La Sección Primera de la Audiencia de Navarra ha emitido una condena de 12 años de prisión a un individuo que fue hallado culpable de agredir sexualmente de forma continuada a su hija, desde que ella tenía 13 hasta los 17 años. Además, este hombre también sometió a la joven a maltrato habitual, según reporta Europa Press.
Los cargos desglosados incluyen 9 años por agresión sexual continuada, un año y nueve meses por violencia habitual, y siete meses y 15 días por cada uno de los dos delitos de violencia física familiar.
La condena ha sido apelada y ahora se encuentra ante la Sala de lo Civil y Penal del Tribunal Superior de Justicia de Navarra.
En medio de este lamentable caso, el tribunal ha impuesto una prohibición de acercamiento y comunicación con la víctima durante 12 años. Además, ha dictaminado una medida de libertad vigilada por un tiempo de seis años, que deberán cumplirse después de la pena de prisión. La víctima, por su parte, ha renunciado a cualquier tipo de indemnización.
Los Años de Abuso y Violencia
Según información del Tribunal Superior de Justicia de Navarra (TSJN), la joven víctima vivía con sus padres y hermanas en una localidad de Tierra Estella. Desde 2011, cuando tenía apenas 6 años, hasta 2015, su padre había estado involucrado en conductas agresivas y violentas, tanto físicas como verbales, de manera reiterada.
La sentencia detalla que el padre la empujaba, le daba bofetadas y patadas cuando la conducta de la menor no correspondía con sus expectativas. Estos comportamientos violentos cesaron durante un tiempo, pero volvieron a intensificarse cuando la niña cumplió 13 años.
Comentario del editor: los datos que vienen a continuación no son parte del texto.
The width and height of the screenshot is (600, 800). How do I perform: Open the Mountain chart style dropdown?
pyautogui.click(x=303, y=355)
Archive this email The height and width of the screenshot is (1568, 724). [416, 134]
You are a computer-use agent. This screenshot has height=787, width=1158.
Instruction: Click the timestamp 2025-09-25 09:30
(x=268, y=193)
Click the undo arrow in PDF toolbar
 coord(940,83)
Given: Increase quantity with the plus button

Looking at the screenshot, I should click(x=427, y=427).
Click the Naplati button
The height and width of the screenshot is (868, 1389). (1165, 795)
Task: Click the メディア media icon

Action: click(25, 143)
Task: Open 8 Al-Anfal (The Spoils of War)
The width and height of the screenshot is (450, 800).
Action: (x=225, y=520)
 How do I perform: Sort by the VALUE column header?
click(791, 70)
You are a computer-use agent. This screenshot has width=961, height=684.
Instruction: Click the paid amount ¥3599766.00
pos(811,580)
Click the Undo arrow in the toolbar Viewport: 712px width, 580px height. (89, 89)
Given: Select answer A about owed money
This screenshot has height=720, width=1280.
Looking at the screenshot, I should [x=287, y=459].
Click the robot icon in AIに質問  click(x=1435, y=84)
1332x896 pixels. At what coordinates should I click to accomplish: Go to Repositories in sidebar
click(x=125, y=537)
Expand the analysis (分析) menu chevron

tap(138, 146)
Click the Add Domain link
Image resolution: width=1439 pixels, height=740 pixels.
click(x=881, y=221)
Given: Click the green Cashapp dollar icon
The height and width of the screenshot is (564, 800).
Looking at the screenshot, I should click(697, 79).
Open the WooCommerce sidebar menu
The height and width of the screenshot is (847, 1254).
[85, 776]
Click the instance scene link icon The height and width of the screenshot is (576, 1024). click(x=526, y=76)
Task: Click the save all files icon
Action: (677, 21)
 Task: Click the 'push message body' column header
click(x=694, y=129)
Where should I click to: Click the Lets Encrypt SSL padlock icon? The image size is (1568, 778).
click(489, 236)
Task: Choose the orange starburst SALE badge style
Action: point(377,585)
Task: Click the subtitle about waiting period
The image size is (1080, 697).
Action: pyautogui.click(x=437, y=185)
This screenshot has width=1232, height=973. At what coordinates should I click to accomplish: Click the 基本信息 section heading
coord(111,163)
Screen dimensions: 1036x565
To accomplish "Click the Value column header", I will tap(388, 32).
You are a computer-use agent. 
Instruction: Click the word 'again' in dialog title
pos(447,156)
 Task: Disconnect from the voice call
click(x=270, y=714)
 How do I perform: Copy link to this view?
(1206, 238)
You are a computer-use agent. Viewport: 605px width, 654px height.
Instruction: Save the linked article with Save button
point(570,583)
El hombre insultaba, menospreciaba y controlaba a su hija, y con el objetivo de satisfacer su deseo sexual, comenzó a realizarle tocamientos. Estos actos, perpetrados con el uso de la fuerza, se repetían casi a diario, cuando la madre no se encontraba en casa.
Ante el miedo de que su padre comenzara a tener relaciones sexuales con ella, la joven, que mantenía una relación de pareja con un chico, decidió huir a otra ciudad el 15 de junio de 2022. Esta situación provocó que su familia rompiera todo tipo de relación con ella. Tras la denuncia, la joven fue acogida de urgencia por los Servicios Sociales e ingresó en un centro de acogida.
La sentencia ha demostrado que el acusado ha causado un daño físico y psicológico enorme a su hija desde que tenía seis años, sometiéndola a una convivencia familiar basada en la dominación, el miedo, la violencia física y psicológica, y la humillación.
Actualmente, la víctima se encuentra en tratamiento psicológico y psiquiátrico. Presenta incomodidad respecto al sexo, malestar emocional y ansiedad, con diversas crisis. Según los informes, padece un trastorno mixto ansioso-depresivo.
Un Testimonio Valiente
En el juicio celebrado el 28 de octubre del año pasado, la Fiscalía solicitó una condena de 12 años y 6 meses de prisión mientras que la acusación particular pidió 12 años y 11 meses. La defensa, por otro lado, solicitó la absolución.
Para la Sección Primera de la Audiencia, el testimonio de la joven constituye en este caso una prueba de cargo suficiente para desvirtuar el derecho a la presunción de inocencia del acusado.
Los magistrados descartaron motivaciones espurias en la interposición de la denuncia. Aseguran que no se justifica que la víctima tuviera un ánimo de perjudicar al acusado denunciando estos hechos, ya que la denuncia solo le ha ocasionado sufrimiento y un daño emocional muy intenso.
Al respecto, subrayaron que no se advierte ánimo de venganza, sino la sola voluntad de que los hechos fueran enjuiciados y proteger a sus hermanas. También señalaron que no apreciaban una exageración de los hechos, pues la víctima reconoció aspectos fundamentales que atenuarían la entidad, como la negación de acceso carnal en los abusos.
Los jueces concluyen que no hay indicios de intencionalidad de perjudicar al acusado, y resaltan que la víctima renunció a cualquier indemnización que pudiera corresponderle.